If you are struggling to understand the complete picture of demand from each fulfilment channel, that’s not just a problem for order picking, on-shelf availability and out of stocks, but also for the long-term effects on shopper loyalty. Consistently missing the mark in fulfilling customer needs will be costly not only because of the logistical headaches, but because your customers may be driven directly to your competitors.


3.    Can you react fast enough to meet changing shopper needs?

We’ve established that having clarity around cross-category and cross-channel demand is critical. However, that knowledge alone won’t translate to business success if a retailer can’t take action on those insights immediately, or if the information is irrelevant and out of date by the time that a retailer decides how to execute.

As a retailer, it’s important that you have the ability to understand shifting dynamics as they happen so that you’re not operating from an unprepared and reactive stance when disruption occurs. With the right technology, you can immediately identify an event as an anomaly, incorporating historical and real-time data to make daily or even intra-daily inventory decisions. Analytics engines can even make recommendations on the next best steps to optimise inventory in response to demand changes.

The ability to react quickly also depends on alignment with other players.
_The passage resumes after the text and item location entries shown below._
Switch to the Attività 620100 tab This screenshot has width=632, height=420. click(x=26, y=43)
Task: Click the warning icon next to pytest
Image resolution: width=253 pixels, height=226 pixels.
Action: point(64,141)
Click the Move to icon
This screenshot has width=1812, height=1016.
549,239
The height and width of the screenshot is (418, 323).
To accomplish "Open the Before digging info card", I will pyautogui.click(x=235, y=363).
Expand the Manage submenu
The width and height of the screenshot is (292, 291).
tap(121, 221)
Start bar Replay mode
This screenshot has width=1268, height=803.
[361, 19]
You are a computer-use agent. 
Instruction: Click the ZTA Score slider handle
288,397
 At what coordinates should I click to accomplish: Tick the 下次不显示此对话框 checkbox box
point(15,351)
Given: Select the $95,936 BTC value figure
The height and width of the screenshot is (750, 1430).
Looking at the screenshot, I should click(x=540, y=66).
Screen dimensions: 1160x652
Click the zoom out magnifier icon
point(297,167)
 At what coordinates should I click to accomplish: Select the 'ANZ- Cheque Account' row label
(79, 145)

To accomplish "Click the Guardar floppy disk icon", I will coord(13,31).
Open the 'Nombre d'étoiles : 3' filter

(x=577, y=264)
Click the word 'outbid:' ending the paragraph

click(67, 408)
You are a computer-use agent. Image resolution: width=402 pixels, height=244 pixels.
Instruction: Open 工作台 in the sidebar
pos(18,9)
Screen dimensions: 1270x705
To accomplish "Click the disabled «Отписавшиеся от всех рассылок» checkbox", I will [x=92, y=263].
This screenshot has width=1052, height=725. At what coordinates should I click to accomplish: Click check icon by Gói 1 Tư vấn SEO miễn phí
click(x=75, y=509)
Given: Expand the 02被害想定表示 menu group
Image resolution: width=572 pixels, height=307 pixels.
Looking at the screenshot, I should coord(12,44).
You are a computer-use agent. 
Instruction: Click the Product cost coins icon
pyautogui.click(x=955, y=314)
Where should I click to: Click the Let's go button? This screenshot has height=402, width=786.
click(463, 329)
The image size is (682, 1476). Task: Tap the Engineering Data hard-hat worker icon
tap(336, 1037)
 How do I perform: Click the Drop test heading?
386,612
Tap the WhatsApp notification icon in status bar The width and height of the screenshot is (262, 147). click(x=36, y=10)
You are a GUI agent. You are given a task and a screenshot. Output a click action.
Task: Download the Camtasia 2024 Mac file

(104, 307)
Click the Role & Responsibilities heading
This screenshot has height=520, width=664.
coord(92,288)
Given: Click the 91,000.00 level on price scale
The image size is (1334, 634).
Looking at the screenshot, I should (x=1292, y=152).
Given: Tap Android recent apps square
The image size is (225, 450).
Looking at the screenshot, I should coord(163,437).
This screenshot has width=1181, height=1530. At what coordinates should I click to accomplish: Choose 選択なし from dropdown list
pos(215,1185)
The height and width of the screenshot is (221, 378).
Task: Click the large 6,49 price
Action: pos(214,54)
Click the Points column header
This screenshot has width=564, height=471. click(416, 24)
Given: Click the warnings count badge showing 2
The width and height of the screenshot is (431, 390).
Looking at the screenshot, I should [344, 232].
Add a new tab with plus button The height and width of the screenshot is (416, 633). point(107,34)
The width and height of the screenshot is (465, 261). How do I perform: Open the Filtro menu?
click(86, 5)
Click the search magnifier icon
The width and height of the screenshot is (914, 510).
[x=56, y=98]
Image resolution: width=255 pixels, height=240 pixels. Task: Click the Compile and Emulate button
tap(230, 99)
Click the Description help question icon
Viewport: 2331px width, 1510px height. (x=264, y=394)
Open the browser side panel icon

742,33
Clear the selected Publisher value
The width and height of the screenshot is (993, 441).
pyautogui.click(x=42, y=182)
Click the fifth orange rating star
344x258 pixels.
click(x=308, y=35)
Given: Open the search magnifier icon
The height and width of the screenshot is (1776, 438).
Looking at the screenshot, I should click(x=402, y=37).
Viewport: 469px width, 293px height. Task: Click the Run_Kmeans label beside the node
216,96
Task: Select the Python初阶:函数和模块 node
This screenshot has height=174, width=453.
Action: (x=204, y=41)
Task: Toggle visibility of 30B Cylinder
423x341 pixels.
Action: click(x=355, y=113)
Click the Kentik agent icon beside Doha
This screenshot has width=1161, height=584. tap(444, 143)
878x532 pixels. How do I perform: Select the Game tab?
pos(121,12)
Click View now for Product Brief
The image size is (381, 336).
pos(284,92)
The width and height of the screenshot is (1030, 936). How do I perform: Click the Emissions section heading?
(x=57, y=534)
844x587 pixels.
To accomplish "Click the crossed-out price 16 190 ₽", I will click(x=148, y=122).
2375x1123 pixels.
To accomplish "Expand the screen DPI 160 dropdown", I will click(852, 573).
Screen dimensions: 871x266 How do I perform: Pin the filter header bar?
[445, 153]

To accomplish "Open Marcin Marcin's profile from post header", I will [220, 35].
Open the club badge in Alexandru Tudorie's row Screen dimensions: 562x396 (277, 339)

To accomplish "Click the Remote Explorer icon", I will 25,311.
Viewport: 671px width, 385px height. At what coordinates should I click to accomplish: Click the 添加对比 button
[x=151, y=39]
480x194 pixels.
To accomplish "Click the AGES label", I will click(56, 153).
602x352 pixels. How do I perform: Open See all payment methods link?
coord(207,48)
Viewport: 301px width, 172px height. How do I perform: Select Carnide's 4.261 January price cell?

Retailers and their suppliers must be more aligned than ever to ensure that any supply-chain disruptions don’t result in forecasts for promotions that cannot be accurately executed. When a demand forecast doesn’t recognise a disruptive event for the unique changes it causes in demand, it has a cascading effect throughout the retail organisation and its partners. This can result in inaccurate plans, poorly executed promotions and strained relationships. To increase agility and improve inventory availability, retailers must share forecast information with suppliers. This collaboration will lead to faster reaction times, better executed promotions, and stronger relationships across the supply chain.


Demand forecasts work best when fueled by AI

Demand forecasting works well when there is a perfect balance of people, processes and technology. This is why a unified AI-based forecasting system with machine learning has become the new standard. AI recognises demand patterns that may go unnoticed by the human eye or by siloed forecasting systems, freeing up supply chain managers to execute more strategic work. Using AI, retailers can have confidence in their forecasts, which allows them to reduce inconsistent inventory buys, overstocks and their resulting markdowns, out-of-stocks, and ultimately, margin erosion.

Ensuring that demand forecasting ‘works’ is incumbent on a complete view of demand. AI allows your technology to act as an automated data scientist, ingesting and analysing the massive data sets from all categories and all channels to inform the forecast. Retailers today must have a holistic and interconnected view of demand in order to fully understand what customers want and when. AI-enabled analytics across the supply chain make that possible.